The majority of all courses that districts offer are locally developed and locally approved.  For purposes of this credential, CTE coursework, whether locally approved or approved by NYSED, means courses completed in grades 9-12 which could be specialized or integrated courses in CTE.  Such courses must:

  • be aligned to the learning standards (in this case, the CDOS learning standards);
  • be taught by a CTE teacher with CTE certification appropriate to the course description;
  • meet the unit of study requirement consistent with section 100.1(a) of the Regulations of the Commissioner of Education (at least 180 minutes of instruction per week throughout the school year or the equivalent); and
  • if credit is being awarded, meet the unit of credit requirements established in section 100.1(b) of the Regulations of the Commissioner of Education.  A unit of credit is earned by:
    • the mastery of the learning outcomes set forth in a NYS-developed or locally developed syllabus for a given high school subject, after a student has had the opportunity to complete a unit of study in the given subject matter area; or
    • pursuant to section 100.5(d)(1) of the Regulations, a passing score of at least 85 percent or its equivalent on a NYSED-approved examination in a given high school subject without the completion of a unit of study, and the successful completion of either an oral examination or a special project.

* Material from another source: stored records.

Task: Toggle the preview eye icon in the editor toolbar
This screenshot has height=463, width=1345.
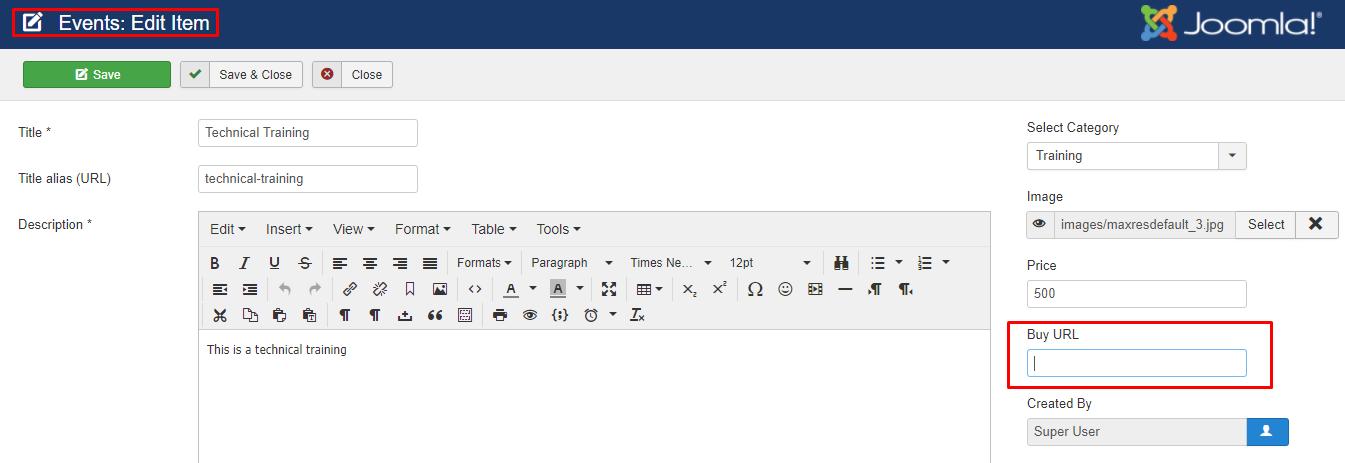Action: (x=530, y=315)
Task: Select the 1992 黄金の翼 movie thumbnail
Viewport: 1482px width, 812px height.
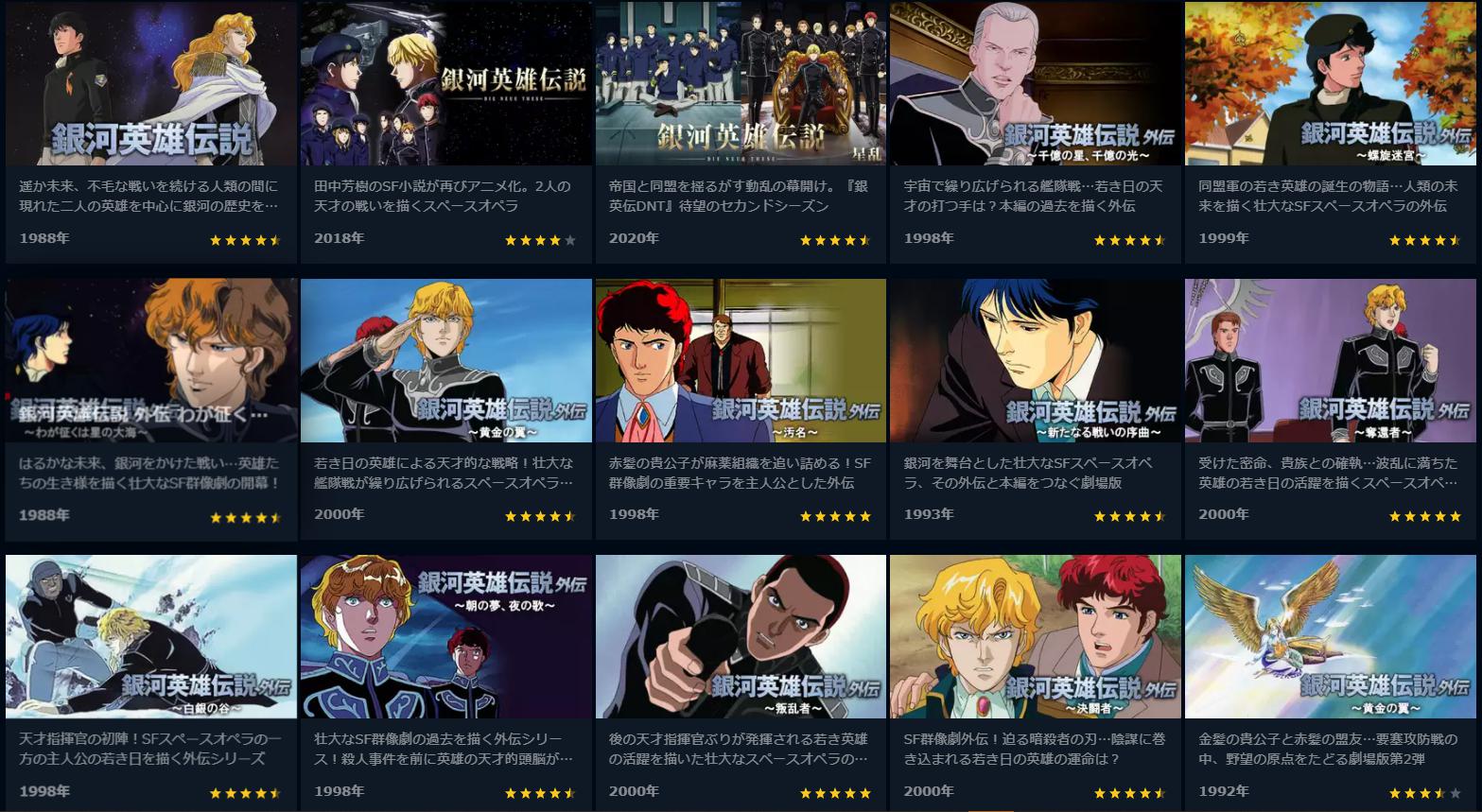Action: click(1331, 637)
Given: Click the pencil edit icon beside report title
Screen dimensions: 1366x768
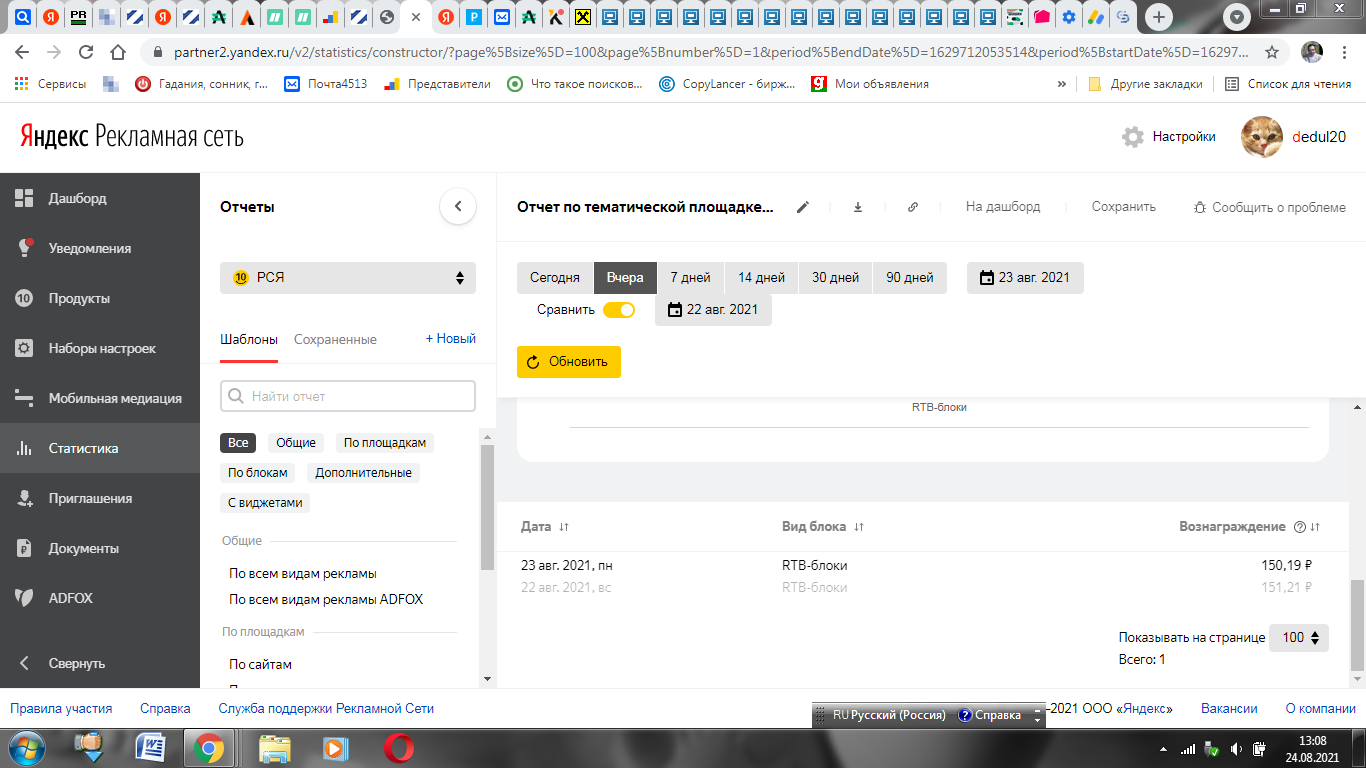Looking at the screenshot, I should [x=802, y=207].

CTE course offerings approved at the local level are in the following content areas:

  • Agricultural;
  • Business and Marketing;
  • Family and Consumer Sciences; and
  • Technology.
While courses for this credential must be CTE content area specific (e.g., Agricultural), a course may focus specifically on Agriculture, or one or more of the four CTE content specific areas (e.g., Agricultural and Technology) may be combined to comprise one course.  One course may also expose students to the four different content areas (i.e., Agricultural; Business and Marketing; Family and Consumer Sciences; and Technology).

Coursework in which a student participates should also be consistent with his/her strengths, preferences and interests.

  1. Do schools or agencies need to get approval of their CTE courses in order to award the NYS CDOS Commencement Credential?

For purposes of this credential, CTE course(s) include grade 9-12 course(s) in CTE consisting of specialized and integrated courses that are either approved by the local board of education (locally approved) or included in an NYSED registered CTE program (NYSED approved).  Students working toward the CDOS Commencement Credential may participate in NYSED-approved CTE programs or take locally approved courses.  For locally approved courses, the local board of education has much flexibility in designing and/or realigning existing courses to meet the needs of the students pursuing the CDOS Commencement Credential.  For example, CTE course offerings approved at the local level include those in Agricultural; Business and Marketing; Family and Consumer Sciences; and Technology.  While the locally approved courses must be CTE content area specific (e.g., Agricultural), a course may focus specifically on Agriculture, or one or more of the four CTE content specific areas (e.g., Agricultural and Technology) may be combined to comprise one course.  One course may also expose students to the four different content areas (i.e., Agricultural; Business and Marketing; Family and Consumer Sciences; and Technology).  For locally approved courses, approval from NYSED is not required.

Information regarding the approval process and required coursework for NYSED registered CTE programs is available at http://www.p12.nysed.gov/cte/ctepolicy.

  1. If a two unit CTE course(s) for the CDOS credential is a board (locally) approved program, who can teach the course?

As with NYSED-approved (registered) programs, locally developed CTE courses must also be taught by CTE teachers.  Unless also certified as a CTE teacher, a special and/or general education teacher cannot teach courses required for award of this credential.  However, the CTE teacher and special and/or general education teacher may work together to co-plan and/or deliver the coursework.